Release: 17th October 2016
Format: BR / DVD / DGTL
Preacher is the edgy story of Jesse Custer, a conflicted preacher in a small Texas town who is inhabited by a mysterious entity that allows him to develop a highly unconventional power. Jesse, along with his fearless sidekicks, Tulip, a trained marksman and Cassidy, an Irish vampire, embark on a wild, dark journey that is unlike any other.
The TV revolution may have brought us many things, but what it has failed to do is provide a decent adaptation of Garth Ennis’ comic series Preacher. What AMC have delivered is a lame riff on Kevin Smith’s Dogma with Walking Dead levels of OTT bloodletting.
The set-up is promising enough, with Cassidy and Eugene “Arseface” Root being by far the most enjoyable characters on offer, holding court pretty much the entirety of the season. Tulip roars into play in one of the show’s only memorable set pieces, but beyond this she stays stuck in one key, as does the ever vanilla Dominic Cooper (who fluctuates from happy face to moody face to happy to be moody face). Showrunners Seth Rogen and Evan Goldberg have some fun with the troupes of theology and work hard to establish a mythology, and even go so far as to (in some instances) build wonderful shot composition; but the show never again consistently reaches the benchmark set here.
There are no are great episodes, and few brilliant moments, but suffice to say, there are some very memorable sequences. The introduction of Fiore and DeBlanc lead to the rare yet better scenes in a seemingly endless rehash of similar plot devices. These two celestial buffoons help facilitate two very violent and one brilliantly comical highlight, while also lending some much-needed flavour to an otherwise vulgar tapestry of one-dimensional tertiary creations. Jackie Earle Haley gets to shine in episodes ‘Sundowner’ and ‘Finish The Song’, but remains underutilized as the show’s central antagonist. If you are looking for a “best episode” outside of the pilot, then the first 10 minutes of ‘South Will Rise Again’ along with the fight scene in ‘Sundowner’ are your best bets. The former is an excellent primer for The Saint of Killers, who looks to be season 2’s big bad, and is easily the most exciting thing to come from this Preacher’s television debut.
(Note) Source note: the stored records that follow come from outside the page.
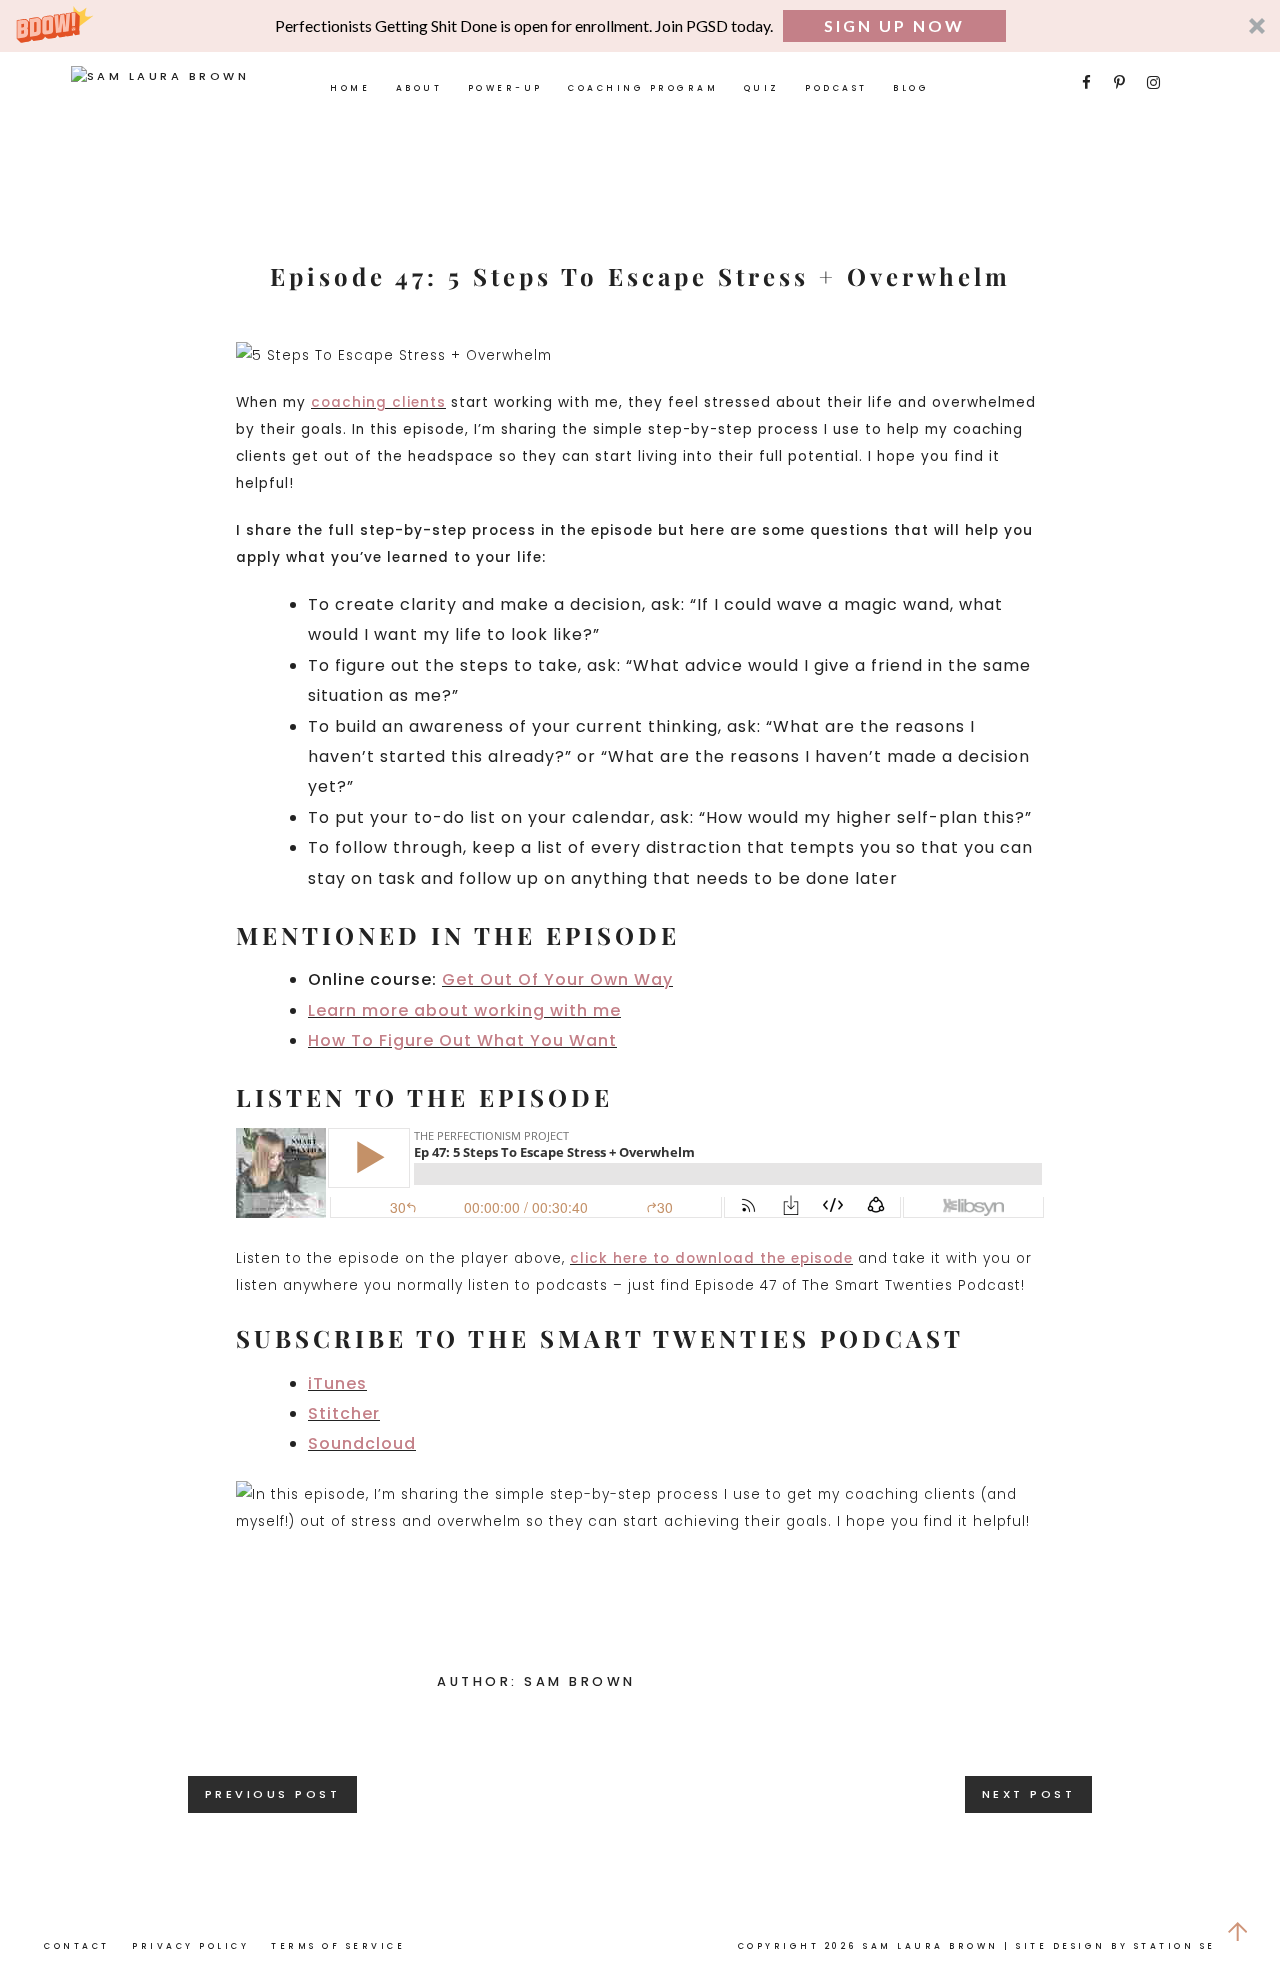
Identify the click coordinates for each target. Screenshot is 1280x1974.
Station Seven (1189, 1946)
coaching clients (378, 402)
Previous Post (273, 1794)
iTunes (337, 1383)
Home (350, 88)
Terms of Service (338, 1946)
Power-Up (505, 88)
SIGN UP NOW (894, 25)
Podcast (836, 88)
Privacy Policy (190, 1946)
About (419, 88)
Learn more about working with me (464, 1010)
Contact (77, 1946)
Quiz (762, 88)
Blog (911, 88)
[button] (640, 26)
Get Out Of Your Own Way (557, 979)
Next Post (1029, 1794)
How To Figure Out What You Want (462, 1040)
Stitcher (344, 1413)
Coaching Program (643, 88)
Preacher may celebrate the odd and unusual, but as episodic storytelling it fails to inject any real reason to stick around past the freak show of characters. With the season finale being a beyond dull limp across the finish line, season 2 has a lot of work to do in order for this undernourished cliché of a show to stick around; otherwise no amount of ‘God voice’ will persuade the execs at AMC to justify anything beyond that.
Film Grade: D+
Past the ok deleted scenes, there is a decent making of titled The Unfilmable Pilot. However, the doc doesn’t go too deep into how or why it was unfilmable except 10 seconds of dialogue. The Stunts of Peacher is more enjoyable, as is Chainsaw Fight Breakdown; with the latter spending copious time on an increasingly funny hymn book exchange.
The Gag Reel is pretty good, if not no other reason than seeing how awful Joseph Gilgun’s depth perception is. Then, and rightfully so, the show’s crowning glory Saint of Killers is offered a short yet celebratory feature called Behind the Killing Machine.
Special Features Grade: C
Preacher has all the ingredients to be a very enjoyable cult endeavour, but without a decent plot or a more engaging central performance things could soon be over way before they have really begin.